Frederick had seen his father lying on the straw, where he was said to have looked blue and fearful; but the boy never spoke of it and seemed indisposed to think of it. On the whole, the recollection of his father had left behind a feeling of tenderness mingled with horror, for nothing so engrosses one as love and devotion on the part of a person who seems hardened against everything else; and in Frederick's case this sentiment grew with the years, through the experience of many slights on the part of others. As a child he was very sensitive about having any one mention his deceased father in a tone not altogether flattering to him—a cause for grief that the none too delicate neighbors did not spare him. There is a tradition in those parts which denies rest in the grave to a person killed by accident. Old Mergel had thus become the ghost of the forest of Brede; as a will o' the wisp he led a drunken man into the pond by a hair; the shepherd boys, when they crouched by their fires at night and the owls screeched in the hollows, sometimes heard quite clearly in broken accents his "Just listen, sweet Lizzie;" and an unprivileged woodman who had fallen asleep under the broad oak and been overtaken by nightfall, had, upon awakening, seen his swollen blue face peeping through the branches. Frederick was obliged to hear much of this from other boys; then he would howl and strike any one who was near; once he even cut some one with his little knife and was, on this occasion, pitilessly thrashed.

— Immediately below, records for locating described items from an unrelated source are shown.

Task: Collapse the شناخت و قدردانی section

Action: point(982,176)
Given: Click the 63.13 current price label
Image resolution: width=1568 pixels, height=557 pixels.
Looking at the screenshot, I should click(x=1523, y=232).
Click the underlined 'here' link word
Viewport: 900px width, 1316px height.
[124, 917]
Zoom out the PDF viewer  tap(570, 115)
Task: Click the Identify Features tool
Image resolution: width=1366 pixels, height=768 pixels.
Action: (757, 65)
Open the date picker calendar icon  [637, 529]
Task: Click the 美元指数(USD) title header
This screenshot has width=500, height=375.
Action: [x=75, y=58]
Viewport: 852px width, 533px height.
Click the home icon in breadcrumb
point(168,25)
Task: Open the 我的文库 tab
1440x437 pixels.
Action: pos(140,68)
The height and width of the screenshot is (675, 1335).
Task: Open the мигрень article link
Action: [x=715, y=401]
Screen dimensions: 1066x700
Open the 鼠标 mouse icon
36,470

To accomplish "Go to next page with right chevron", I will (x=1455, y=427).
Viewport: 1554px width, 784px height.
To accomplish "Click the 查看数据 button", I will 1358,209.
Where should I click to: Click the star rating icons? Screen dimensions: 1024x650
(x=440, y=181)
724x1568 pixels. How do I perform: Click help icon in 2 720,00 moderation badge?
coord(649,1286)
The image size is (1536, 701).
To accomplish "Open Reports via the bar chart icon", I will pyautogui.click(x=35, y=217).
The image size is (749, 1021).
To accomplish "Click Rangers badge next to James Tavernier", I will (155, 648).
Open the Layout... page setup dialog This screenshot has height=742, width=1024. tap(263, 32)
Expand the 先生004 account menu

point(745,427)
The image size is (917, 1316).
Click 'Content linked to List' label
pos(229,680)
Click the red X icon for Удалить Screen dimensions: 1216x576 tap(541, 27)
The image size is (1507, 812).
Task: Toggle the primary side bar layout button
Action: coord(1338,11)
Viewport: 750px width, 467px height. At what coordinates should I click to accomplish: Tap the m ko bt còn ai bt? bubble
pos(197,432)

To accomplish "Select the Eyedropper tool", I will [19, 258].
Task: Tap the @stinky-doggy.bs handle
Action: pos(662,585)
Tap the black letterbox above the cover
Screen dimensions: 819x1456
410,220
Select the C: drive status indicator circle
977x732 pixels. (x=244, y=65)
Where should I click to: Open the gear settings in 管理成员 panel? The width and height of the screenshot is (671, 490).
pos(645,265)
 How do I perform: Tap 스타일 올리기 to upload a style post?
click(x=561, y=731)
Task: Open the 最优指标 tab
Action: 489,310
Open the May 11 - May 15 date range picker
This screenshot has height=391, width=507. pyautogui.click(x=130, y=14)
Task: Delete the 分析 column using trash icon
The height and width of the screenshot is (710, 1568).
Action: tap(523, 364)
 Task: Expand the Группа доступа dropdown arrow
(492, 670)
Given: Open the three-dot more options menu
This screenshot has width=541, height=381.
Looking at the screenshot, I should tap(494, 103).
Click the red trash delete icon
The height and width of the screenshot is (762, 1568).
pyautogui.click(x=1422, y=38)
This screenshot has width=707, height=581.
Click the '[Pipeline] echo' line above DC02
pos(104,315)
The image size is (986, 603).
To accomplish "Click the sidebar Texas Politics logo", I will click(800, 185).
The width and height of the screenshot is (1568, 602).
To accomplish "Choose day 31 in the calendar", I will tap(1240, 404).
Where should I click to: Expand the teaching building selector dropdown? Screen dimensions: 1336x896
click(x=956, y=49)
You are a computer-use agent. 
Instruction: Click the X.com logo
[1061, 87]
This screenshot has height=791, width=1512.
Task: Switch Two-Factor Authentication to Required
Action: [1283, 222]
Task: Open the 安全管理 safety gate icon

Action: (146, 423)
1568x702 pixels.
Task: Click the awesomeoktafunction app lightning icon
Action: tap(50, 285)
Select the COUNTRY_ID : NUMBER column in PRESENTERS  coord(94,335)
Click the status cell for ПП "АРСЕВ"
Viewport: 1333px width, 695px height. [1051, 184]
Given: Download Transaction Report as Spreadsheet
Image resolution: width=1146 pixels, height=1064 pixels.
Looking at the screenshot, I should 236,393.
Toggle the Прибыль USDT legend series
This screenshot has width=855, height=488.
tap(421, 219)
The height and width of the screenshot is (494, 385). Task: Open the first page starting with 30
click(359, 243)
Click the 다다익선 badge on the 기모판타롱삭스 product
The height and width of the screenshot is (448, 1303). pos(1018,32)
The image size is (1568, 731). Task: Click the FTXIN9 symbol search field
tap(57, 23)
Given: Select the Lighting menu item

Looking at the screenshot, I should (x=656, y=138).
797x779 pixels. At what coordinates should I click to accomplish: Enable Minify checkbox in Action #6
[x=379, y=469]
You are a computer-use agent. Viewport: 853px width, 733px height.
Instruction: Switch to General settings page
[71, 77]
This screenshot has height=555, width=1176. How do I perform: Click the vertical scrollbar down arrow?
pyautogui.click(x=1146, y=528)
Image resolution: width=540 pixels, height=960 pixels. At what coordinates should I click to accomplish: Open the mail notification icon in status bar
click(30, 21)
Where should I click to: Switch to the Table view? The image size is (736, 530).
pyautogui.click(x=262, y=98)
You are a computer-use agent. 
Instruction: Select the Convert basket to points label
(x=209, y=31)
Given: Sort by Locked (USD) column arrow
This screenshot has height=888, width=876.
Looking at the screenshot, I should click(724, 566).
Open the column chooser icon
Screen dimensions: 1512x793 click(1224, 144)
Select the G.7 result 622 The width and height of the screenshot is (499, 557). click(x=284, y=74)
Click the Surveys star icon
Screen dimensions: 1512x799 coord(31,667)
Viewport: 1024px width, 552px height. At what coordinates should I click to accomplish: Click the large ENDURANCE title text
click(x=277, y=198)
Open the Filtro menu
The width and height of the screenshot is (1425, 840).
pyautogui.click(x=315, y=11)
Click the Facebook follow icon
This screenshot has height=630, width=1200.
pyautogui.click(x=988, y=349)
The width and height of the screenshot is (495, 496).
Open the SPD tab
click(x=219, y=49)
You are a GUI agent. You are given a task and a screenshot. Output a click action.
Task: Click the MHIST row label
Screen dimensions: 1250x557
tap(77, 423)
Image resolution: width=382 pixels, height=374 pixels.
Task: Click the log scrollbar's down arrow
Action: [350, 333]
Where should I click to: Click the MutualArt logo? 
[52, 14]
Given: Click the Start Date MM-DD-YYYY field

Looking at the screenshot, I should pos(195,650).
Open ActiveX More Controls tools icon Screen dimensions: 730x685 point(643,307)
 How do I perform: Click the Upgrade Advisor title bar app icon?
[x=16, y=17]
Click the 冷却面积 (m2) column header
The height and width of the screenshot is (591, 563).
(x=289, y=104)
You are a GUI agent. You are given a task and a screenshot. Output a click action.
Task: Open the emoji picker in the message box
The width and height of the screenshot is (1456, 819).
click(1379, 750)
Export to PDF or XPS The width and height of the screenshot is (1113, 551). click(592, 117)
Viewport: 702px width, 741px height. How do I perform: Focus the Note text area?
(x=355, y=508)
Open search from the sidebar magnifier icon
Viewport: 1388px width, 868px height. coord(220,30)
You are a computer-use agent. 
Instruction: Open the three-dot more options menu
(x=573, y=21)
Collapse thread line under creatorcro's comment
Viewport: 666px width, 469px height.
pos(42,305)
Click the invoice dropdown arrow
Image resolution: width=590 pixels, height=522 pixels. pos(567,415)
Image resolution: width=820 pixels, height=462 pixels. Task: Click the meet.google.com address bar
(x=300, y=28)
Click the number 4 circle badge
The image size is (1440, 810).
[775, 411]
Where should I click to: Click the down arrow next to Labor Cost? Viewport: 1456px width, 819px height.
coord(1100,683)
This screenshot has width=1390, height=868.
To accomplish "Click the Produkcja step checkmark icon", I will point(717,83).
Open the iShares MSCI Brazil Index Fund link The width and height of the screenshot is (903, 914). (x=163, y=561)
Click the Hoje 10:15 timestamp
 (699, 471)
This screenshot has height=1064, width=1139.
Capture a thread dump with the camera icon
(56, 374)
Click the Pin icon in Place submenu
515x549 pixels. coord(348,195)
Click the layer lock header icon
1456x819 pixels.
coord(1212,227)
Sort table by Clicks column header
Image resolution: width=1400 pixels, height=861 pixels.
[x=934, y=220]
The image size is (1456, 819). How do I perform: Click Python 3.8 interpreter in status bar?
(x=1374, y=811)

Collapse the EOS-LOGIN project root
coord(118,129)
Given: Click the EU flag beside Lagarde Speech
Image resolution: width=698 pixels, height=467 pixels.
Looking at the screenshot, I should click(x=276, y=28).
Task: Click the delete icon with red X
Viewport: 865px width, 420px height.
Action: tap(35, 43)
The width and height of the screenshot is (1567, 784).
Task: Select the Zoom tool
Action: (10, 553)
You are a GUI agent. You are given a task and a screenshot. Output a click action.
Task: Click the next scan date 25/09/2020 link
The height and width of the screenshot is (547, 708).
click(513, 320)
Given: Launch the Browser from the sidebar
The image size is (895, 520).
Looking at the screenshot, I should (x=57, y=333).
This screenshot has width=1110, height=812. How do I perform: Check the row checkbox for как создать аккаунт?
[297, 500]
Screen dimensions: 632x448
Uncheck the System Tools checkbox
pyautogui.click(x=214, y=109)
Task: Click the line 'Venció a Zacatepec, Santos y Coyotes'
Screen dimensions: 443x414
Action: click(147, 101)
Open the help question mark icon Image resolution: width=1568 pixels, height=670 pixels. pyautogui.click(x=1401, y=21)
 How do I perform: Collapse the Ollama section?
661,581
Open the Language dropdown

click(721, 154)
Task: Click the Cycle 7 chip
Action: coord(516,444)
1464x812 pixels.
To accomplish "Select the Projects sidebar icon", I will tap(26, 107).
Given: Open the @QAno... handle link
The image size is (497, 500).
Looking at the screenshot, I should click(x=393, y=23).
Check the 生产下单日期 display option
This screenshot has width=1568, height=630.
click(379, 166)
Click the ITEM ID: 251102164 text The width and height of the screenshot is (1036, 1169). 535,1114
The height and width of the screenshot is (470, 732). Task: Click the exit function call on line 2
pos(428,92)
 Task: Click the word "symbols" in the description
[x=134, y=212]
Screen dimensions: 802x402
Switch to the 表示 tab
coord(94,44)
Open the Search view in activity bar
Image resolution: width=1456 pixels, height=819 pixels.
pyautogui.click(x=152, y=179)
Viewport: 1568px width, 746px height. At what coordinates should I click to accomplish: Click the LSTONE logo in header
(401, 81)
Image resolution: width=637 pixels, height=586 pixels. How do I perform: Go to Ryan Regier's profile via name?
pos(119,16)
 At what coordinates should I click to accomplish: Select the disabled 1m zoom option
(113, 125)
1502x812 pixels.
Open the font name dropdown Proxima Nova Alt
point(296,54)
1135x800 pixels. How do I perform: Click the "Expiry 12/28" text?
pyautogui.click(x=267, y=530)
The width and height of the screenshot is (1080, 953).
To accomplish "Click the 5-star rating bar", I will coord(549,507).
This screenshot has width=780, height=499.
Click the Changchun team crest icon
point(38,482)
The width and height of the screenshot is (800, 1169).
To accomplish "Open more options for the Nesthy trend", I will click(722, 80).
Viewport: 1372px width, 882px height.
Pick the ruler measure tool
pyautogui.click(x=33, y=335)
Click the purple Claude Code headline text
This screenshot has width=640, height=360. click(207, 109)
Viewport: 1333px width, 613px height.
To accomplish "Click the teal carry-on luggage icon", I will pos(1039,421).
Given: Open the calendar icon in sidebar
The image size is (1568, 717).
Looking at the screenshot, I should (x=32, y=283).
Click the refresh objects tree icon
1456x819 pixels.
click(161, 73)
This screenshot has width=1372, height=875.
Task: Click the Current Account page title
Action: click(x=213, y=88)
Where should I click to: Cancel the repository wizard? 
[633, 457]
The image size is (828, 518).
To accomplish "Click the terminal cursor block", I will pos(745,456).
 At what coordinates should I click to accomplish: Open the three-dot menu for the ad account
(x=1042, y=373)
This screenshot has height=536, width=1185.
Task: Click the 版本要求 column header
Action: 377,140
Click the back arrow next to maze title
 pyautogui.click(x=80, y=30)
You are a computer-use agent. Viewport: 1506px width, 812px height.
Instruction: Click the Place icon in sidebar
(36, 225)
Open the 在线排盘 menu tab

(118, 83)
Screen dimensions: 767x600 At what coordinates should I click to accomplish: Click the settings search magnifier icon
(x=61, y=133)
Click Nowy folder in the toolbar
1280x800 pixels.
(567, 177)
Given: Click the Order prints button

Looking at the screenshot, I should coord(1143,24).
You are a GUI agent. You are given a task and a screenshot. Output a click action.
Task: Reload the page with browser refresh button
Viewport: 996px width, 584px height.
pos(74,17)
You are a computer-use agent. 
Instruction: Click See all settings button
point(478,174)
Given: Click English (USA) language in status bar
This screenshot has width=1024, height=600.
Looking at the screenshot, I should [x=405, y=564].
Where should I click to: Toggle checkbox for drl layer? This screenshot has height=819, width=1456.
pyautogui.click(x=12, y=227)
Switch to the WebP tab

After that he drove his mother's cows alone to the other end of the valley, where one could often see him lie in the grass for hours in the same position, pulling up the thyme.

He was twelve years old when his mother received a visit from her younger brother who lived in Brede and had not crossed his sister's threshold since her foolish marriage.

Simon Semmler was a short, restless, lean man with bulging fishlike eyes and a face altogether like a pike—an uncanny fellow, in whom exaggerated reserve often alternated with affability no less affected—who would have liked to pass for a shrewd intellect but was considered disagreeable instead. He was a quarrelsome chap, and everybody grew more anxious to avoid him the farther he advanced toward that age when persons of limited intellect are apt to make up in pretensions for what they lose in usefulness. Nevertheless poor Margaret was glad to see him, as she had no other relatives living.

"Simon, is that you?" she asked, trembling so that she had to steady herself on a chair. "You want to see how I am getting along with my dirty boy?"

Simon looked at her earnestly and clasped her hand. "You have grown old,
Margaret."

Margaret sighed. "I've had much sorrow and all kinds of bad luck since I saw you."

"Yes, girl, marry at leisure, repent in haste! Now you are old and the child is small. Everything has its time. But when an old house is burning nothing will quench the fire." A flame, red as blood, flashed across Margaret's care-worn face.

"But I hear your son is cunning and smart," Simon continued.